Thread: How to REINDEX in high volume environments?

How to REINDEX in high volume environments?

From
Justin Clift
Date:
Hi all,

Am experimenting to find out what kind of performance gain are achieved
from moving indexes to a different scsi drives than the WAL files, than
the data itself, etc.

Have come across an interesting problem.

Have moved the indexes to another drive, then created symlinks to them.

Ran a benchmark against the database, REINDEX'd the tables, VACUUM FULL
ANALYZE'd, prepared to re-run the benchmark again and guess what?

The indexes were back on the original drive.

The process of REINDEX-ing obviously creates another file then drops the
original.

Is there a way to allow REINDEX to work without having this side affect?

Pre-creating a bunch of dangling symlinks doesn't work (tried that, it
gives a "ERROR:  cannot create accounts_pkey: File exists" on FreeBSD
4.6.2 when using the REINDEX).

Any suggestions?

:-)

Regards and best wishes,

Justin Clift

-- 
"My grandfather once told me that there are two kinds of people: those
who work and those who take the credit. He told me to try to be in the
first group; there was less competition there."  - Indira Gandhi


Re: How to REINDEX in high volume environments?

From
"Shridhar Daithankar"
Date:
On 28 Sep 2002 at 17:08, Justin Clift wrote:

> Have moved the indexes to another drive, then created symlinks to them.
> Ran a benchmark against the database, REINDEX'd the tables, VACUUM FULL
> ANALYZE'd, prepared to re-run the benchmark again and guess what?
> 
> The indexes were back on the original drive.
> Is there a way to allow REINDEX to work without having this side affect?
> 
> Pre-creating a bunch of dangling symlinks doesn't work (tried that, it
> gives a "ERROR:  cannot create accounts_pkey: File exists" on FreeBSD
> 4.6.2 when using the REINDEX).

Looks like we should have a subdirectory in database directory which stores 
index.

May be transaction logs, indexes goes in separte directory which can be 
symlinked. Linking a directory is much simpler solution than linking a file.

I suggest we have per database transaction log and indexes created in separate 
subdirectories for each database. Furhter given that large tables are segmented 
after one GB size, a table should have it's own subdirectory optionally..

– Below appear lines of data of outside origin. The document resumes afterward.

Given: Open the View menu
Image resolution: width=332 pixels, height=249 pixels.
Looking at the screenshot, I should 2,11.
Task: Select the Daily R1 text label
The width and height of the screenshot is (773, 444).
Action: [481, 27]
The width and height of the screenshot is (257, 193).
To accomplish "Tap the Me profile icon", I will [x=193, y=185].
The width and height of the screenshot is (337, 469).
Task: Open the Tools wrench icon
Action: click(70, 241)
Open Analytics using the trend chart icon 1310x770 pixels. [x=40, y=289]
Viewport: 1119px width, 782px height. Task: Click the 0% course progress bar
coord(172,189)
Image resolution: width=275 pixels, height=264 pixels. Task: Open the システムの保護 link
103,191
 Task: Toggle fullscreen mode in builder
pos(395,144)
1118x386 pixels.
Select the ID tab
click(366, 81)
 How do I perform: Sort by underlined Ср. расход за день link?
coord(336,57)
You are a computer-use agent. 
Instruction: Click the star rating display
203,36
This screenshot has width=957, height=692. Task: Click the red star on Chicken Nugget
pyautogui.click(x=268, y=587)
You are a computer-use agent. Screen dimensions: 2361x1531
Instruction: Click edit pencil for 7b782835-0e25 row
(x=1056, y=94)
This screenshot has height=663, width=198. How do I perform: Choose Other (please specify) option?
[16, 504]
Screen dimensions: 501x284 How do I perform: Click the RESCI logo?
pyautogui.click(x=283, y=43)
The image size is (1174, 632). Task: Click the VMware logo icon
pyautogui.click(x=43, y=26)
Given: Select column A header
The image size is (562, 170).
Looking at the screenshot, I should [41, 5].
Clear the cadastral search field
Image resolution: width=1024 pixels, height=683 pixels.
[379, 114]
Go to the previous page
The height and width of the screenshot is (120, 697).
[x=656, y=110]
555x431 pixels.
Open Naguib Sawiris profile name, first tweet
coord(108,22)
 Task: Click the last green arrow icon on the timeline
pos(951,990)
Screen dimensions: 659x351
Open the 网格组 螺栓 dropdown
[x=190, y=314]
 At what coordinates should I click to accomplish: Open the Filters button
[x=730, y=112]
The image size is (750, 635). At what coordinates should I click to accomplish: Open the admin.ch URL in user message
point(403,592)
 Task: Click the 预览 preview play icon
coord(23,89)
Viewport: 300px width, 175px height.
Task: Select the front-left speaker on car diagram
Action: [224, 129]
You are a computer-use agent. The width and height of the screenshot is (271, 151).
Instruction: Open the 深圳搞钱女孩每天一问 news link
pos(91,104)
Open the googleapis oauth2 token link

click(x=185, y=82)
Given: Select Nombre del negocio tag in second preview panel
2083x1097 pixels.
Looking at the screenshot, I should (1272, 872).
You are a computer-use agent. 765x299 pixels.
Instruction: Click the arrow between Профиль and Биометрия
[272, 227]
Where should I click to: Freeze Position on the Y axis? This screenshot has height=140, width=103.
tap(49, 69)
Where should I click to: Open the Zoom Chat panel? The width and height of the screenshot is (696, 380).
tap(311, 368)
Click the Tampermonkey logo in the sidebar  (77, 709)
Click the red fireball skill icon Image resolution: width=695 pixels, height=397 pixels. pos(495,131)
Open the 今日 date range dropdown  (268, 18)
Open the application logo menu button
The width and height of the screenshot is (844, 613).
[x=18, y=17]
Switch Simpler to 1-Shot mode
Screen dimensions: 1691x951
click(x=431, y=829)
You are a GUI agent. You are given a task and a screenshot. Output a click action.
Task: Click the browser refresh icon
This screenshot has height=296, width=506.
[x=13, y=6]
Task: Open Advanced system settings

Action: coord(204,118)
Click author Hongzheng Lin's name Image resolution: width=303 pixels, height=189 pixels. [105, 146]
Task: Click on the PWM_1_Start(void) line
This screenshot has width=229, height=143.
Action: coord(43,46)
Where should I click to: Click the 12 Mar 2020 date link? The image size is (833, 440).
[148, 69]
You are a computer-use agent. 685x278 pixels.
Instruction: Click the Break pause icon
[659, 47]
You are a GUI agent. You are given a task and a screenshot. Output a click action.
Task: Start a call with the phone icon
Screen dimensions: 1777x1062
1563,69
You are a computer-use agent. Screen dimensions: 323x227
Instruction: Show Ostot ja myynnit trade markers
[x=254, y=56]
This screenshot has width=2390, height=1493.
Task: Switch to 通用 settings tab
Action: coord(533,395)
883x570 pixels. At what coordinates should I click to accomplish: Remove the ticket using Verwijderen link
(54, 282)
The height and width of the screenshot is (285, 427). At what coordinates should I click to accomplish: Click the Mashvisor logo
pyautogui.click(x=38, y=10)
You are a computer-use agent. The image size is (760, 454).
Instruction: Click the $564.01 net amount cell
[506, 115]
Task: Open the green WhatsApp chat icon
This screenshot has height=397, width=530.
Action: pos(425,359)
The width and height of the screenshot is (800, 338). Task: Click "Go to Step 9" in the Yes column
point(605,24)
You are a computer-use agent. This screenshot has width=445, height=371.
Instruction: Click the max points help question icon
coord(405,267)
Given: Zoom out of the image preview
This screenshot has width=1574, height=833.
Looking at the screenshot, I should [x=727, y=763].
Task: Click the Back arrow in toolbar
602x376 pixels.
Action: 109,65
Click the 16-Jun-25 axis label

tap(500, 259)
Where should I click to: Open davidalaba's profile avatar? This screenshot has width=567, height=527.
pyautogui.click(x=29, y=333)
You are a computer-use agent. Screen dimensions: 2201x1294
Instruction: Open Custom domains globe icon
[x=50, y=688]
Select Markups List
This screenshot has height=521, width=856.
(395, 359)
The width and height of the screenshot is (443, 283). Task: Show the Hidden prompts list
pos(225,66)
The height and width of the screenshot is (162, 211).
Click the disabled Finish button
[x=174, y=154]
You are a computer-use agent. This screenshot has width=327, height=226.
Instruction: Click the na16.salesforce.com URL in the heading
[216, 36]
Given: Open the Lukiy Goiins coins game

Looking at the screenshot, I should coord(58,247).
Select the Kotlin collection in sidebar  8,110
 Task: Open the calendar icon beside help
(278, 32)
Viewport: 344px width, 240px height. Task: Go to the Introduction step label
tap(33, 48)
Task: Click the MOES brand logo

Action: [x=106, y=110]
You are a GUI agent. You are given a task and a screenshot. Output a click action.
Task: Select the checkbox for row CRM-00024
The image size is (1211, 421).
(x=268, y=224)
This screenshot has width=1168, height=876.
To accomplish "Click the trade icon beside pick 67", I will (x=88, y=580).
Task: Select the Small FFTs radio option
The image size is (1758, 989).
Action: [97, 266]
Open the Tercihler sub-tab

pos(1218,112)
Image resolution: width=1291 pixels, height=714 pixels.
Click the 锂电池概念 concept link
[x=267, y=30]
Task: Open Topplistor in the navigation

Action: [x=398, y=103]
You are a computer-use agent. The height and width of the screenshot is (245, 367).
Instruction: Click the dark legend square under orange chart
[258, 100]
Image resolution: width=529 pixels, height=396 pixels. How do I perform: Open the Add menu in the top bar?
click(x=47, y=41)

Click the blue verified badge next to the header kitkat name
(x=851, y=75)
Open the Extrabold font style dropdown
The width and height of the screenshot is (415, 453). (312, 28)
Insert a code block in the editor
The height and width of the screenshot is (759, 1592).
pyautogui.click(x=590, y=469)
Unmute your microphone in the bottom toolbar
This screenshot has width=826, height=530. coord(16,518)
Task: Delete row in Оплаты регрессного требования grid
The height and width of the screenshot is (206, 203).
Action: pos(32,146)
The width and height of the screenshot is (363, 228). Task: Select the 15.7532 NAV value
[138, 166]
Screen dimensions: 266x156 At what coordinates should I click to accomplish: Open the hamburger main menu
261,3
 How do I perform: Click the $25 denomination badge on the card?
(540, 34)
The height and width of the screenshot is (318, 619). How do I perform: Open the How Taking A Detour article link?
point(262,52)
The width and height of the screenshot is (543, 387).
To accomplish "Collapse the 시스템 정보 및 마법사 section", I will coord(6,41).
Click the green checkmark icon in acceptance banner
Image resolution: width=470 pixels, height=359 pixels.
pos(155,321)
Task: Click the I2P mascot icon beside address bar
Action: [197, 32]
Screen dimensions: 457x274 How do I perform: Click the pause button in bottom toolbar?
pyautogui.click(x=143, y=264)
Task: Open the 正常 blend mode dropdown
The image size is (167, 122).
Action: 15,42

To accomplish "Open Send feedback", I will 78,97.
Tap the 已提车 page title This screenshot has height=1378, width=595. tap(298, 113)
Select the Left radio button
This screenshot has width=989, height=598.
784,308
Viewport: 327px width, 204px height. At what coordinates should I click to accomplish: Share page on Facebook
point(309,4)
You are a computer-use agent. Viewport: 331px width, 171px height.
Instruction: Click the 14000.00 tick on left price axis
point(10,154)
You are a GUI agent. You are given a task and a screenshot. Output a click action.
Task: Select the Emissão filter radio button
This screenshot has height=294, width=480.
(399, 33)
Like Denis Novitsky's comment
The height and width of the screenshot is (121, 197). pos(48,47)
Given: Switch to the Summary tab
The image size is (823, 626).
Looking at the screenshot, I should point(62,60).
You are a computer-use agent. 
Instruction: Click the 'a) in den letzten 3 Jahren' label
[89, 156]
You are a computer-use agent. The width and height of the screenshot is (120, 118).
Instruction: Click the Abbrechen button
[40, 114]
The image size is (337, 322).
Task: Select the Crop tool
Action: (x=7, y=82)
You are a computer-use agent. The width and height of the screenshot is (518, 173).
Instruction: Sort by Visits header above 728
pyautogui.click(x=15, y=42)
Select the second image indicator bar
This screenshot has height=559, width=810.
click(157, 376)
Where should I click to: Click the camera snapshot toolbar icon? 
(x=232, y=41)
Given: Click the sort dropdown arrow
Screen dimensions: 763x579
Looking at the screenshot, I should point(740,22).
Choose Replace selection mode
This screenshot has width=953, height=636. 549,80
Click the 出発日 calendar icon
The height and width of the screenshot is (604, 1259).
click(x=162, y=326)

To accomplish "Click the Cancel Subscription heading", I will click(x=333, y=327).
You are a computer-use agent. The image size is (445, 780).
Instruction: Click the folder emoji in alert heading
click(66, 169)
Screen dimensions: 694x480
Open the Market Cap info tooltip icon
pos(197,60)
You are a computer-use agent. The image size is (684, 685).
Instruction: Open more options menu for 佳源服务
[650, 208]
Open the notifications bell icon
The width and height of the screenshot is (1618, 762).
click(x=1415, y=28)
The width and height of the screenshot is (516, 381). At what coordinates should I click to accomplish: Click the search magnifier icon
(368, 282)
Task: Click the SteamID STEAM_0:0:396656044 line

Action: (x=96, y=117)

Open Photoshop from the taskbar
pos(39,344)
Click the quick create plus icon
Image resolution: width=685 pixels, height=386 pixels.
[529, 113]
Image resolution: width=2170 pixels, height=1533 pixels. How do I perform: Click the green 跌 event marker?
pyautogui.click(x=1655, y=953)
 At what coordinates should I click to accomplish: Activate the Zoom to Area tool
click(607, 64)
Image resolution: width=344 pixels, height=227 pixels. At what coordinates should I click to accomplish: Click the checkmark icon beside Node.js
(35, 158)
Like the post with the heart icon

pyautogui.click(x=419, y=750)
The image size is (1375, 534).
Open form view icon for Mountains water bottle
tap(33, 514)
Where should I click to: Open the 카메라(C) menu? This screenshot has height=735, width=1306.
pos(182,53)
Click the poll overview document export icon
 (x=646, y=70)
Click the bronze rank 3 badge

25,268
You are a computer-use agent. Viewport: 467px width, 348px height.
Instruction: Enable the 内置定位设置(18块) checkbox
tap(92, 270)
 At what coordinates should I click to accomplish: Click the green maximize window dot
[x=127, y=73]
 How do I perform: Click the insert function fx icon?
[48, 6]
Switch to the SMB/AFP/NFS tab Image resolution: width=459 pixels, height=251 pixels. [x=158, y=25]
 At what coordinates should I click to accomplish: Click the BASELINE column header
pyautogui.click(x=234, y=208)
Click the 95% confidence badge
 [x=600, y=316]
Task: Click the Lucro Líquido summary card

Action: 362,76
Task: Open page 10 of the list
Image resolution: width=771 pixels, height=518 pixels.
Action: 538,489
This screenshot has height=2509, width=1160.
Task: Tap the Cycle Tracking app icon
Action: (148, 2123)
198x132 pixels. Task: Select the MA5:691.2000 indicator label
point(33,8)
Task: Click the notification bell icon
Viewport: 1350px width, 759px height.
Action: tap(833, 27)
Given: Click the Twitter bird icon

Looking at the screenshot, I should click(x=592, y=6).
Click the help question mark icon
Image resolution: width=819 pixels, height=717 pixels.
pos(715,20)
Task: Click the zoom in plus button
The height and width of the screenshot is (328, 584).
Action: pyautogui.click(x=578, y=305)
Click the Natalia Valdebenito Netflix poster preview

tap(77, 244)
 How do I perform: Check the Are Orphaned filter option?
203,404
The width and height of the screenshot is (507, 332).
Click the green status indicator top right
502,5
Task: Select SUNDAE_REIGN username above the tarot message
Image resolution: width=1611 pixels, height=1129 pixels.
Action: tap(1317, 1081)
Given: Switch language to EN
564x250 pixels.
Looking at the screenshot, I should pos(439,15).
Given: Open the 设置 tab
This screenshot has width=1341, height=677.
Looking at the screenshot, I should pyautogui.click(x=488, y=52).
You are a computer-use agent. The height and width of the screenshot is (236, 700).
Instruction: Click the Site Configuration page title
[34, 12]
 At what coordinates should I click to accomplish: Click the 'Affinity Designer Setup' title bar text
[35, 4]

At the cost of few inodes, postgresql would gain much more flexibility and 
hence tunability..

May be TODO for 7.4? Anyone?

ByeShridhar

--
Software, n.:    Formal evening attire for female computer analysts.



Re: How to REINDEX in high volume environments?

From
Justin Clift
Date:
Shridhar Daithankar wrote:
<snip>
> Looks like we should have a subdirectory in database directory which stores
> index.

That was my first thought also, but an alternative/additional approach
would be this (not sure if it's workable):
- As each index already has a bunch of information stored stored for
it, would it be possible to have an additional column added called
'idxpath' or something?
- This would mean that the index location would be stable per index,
and would allow for *really* high volume environments to keep different
indexes on different drives.

Not sure what the default value would be, maybe the PGDATA directory,
maybe something as a GUC variable, etc, but that's the concept.

:-)

Regards and best wishes,

Justin Clift

> May be transaction logs, indexes goes in separte directory which can be
> symlinked. Linking a directory is much simpler solution than linking a file.
> 
> I suggest we have per database transaction log and indexes created in separate
> subdirectories for each database. Furhter given that large tables are segmented
> after one GB size, a table should have it's own subdirectory optionally..
> 
> At the cost of few inodes, postgresql would gain much more flexibility and
> hence tunability..
> 
> May be TODO for 7.4? Anyone?
> 
> Bye
>  Shridhar
> 
> --
> Software, n.:   Formal evening attire for female computer analysts.
> 
> ---------------------------(end of broadcast)---------------------------
> TIP 4: Don't 'kill -9' the postmaster

-- 
"My grandfather once told me that there are two kinds of people: those
who work and those who take the credit. He told me to try to be in the
first group; there was less competition there."  - Indira Gandhi


Re: How to REINDEX in high volume environments?

From
"Shridhar Daithankar"
Date:
On 28 Sep 2002 at 17:51, Justin Clift wrote:

> Shridhar Daithankar wrote:
> <snip>
> > Looks like we should have a subdirectory in database directory which stores
> > index.
> 
> That was my first thought also, but an alternative/additional approach
> would be this (not sure if it's workable):
> 
>  - As each index already has a bunch of information stored stored for
> it, would it be possible to have an additional column added called
> 'idxpath' or something?
> 
>  - This would mean that the index location would be stable per index,
> and would allow for *really* high volume environments to keep different
> indexes on different drives.

I have to disagree.. Completely.. This is like turning PG-Metadata into 
registry...

And what happens when index starts splitting when it grows beyond 1GB in size?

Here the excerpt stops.